Since there is arguably no reasonable expectation of privacy in a public setting, such as a concert, you have no claim if you are depicted in a photo, unless, the photo is used for profit by someone else. If you have been the victim of this type of private disclosure or you have questions about another types of claims which resulted in harm or damages, please call our office to discuss the matter and schedule a free, in-person consultation.
Maureen: Hello there, and welcome to Legal Break. I’m Maureen Akers, and with us today Gary Bruce, as always, thank you so much for joining us again Gary!
Gary: Thanks for having me, thank you.
Maureen: Well this week we’ve got a pretty interesting conversation to talk about, something that’s in the news that we might see more and more. A lady was at a gym or a spa, and she took a picture of somebody, and then posted it on social media and kind of body shamed her, if you will. What do you do? I mean what are our rights as a citizen?
Gary: Well the question, I guess, is who can I put on social media? Who can I take a picture of and when can I post it, and am I going to get in trouble for doing it?
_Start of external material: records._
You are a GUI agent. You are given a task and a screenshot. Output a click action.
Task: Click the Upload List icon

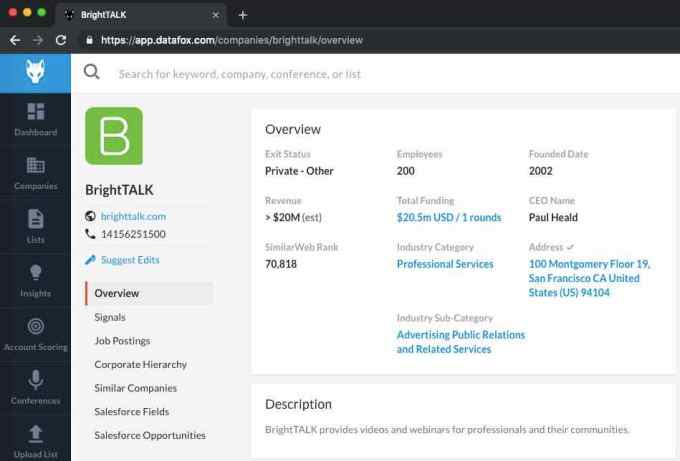coord(35,434)
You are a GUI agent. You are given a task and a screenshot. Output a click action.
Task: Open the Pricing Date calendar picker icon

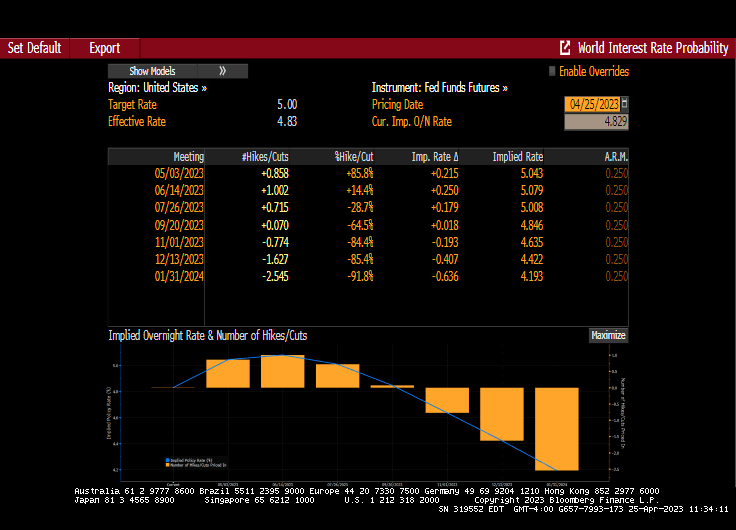click(624, 104)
The situation you’re talking about apparently took place in a locker room. She took a picture of a lady where there should be an expectation of privacy. You know you wouldn’t expect photos to be taken of you when you’re disrobing, so I think she’s got problems on that one. But if you just are at an event, like say you’re downtown at a concert, and you take pictures and people get put into pictures, you can post those. There there’s no expectation of privacy there at a public event a private event. Now if you use that public event photograph to promote your business, to make money in some way, or to appropriate your likeness of an endorsement, now you have problems again. So, you know, for the most part the innocent kind of pictures people take are fine, but you got to be careful not to invade people’s space and use some common sense. I think the law kind of recognizes the common sense.
Maureen: Right, so there’s probably a case here.
Gary: Oh I think she’s got issues because you just can’t do that. You can’t take pictures of people that are naked, like a peeping Tom kind of thing, you can’t do that. Some people have said Georgia apparently has a law along this lines that hadn’t been enacted yet, but they’re saying don’t put children on social media. I can’t take a picture of your child and post it to the social network. Well that makes sense, but parents can or there wouldn’t be anything on social media, I think parents can do that with their own children, but otherwise you have to have consent. And you can always put somebody on there if they consent to it.
Maureen: So say I’m this person, I’m in a locker room and I happen to catch somebody taking a picture. Should I approach them, should I say something to them?
Gary: Well that’s probably the better thing to do than to wait for it to become a legal situation. If you can say, “look I’m not going to be happy about this and please don’t post that”, I think that’s probably the pre-emptive thing to do because you would have legal rights. Now you’re still gonna have to prove damages – you’re still going to have to prove that what they did was an invasion of privacy, so there’s a lot of hurdles even in what seems to be a pretty straightforward case.
Maureen: Yeah, interesting topic, I’m sure will see more on that to come. Thank you so much for joining us on Legal Break today Gary, and I look forward to seeing you on the very next one!